Wrong Conclusion The CIA sifted through “lots of data” before incorrectly concluding in a National Intelligence Estimate of threats facing the U.S. that Iraq possessed chemical and biological weapons, Tenet said. The conclusion helped Bush win support for a congressional resolution authorizing the U.S.-led invasion of Iraq in March 2003.

“Remember, when you write an estimate, when you estimate, you’re writing what you don’t know,” he said.
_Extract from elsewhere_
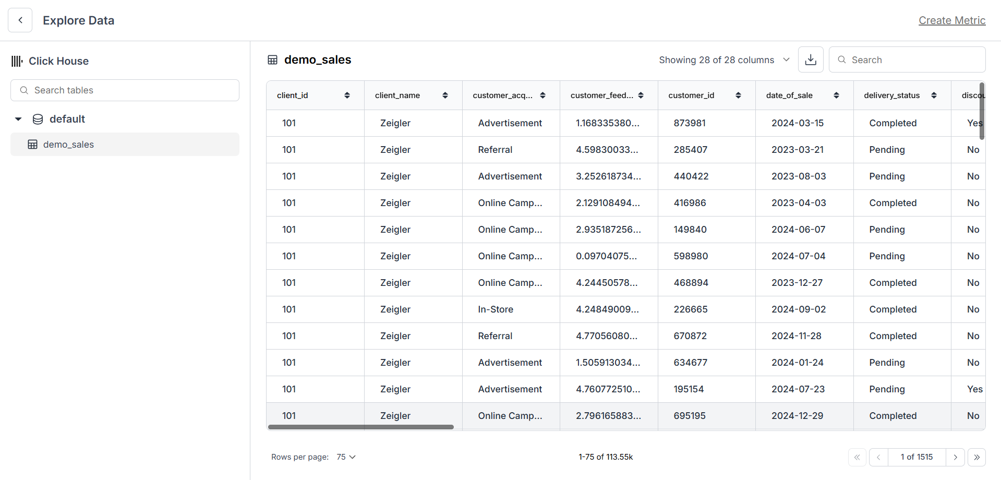Screen dimensions: 1001x480
Task: Click the horizontal scrollbar below the table
Action: click(x=361, y=427)
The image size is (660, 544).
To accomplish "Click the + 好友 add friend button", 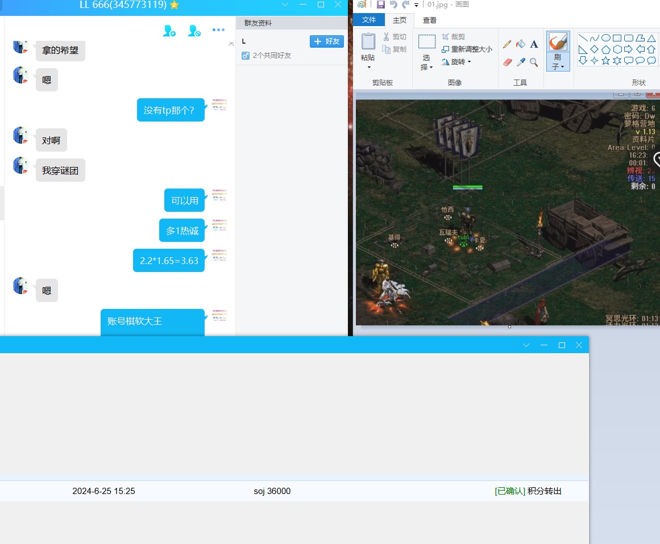I will point(327,41).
The information might be enough to “win a civil case,” Tenet said. “You’re not going to win a criminal case, in terms of evidence.” Tenet said he felt the Bush administration already had determined what course it would take in Iraq before the estimate was finished in October 2002. He recalled going to the White House to brief Bush on Sept. 12, 2001, and running into Richard Perle, then chairman of the Defense Policy Board Advisory Committee, an independent Pentagon consultant.

Perle “said to me, ‘Iraq has to pay a price for what happened yesterday, they bear responsibility,”‘ Tenet said. “I remember thinking to myself as I’m about to go brief the president, ‘What the hell is he talking about?”‘ Tenet said the CIA never proved a link between Iraq and the Sept. 11 attacks.

Rice, now secretary of state, responded to one of the assertions Tenet made in the interview, that she brushed aside his warnings in the summer of 2001 about the threat of an imminent attack by al-Qaeda and advice to make a pre-emptive attack on terrorist bases in Afghanistan.

“Well, it’s very interesting, because that’s not what George told the 9/11 Commission at the time,” Rice, who was the national security adviser in 2001, said on CBS’s “Face the Nation” program yesterday. “He said that he felt that we had gotten it.” Rice said her deputy, Stephen Hadley, met with intelligence agencies to determine a course of action. “But the idea of launching preemptive strikes into Afghanistan in July of 2001, this is a new fact,” she said.

Tenet was named CIA director in 1997 and left just before the release of a congressional report criticizing the agency’s conclusions about Iraq’s weapons capability.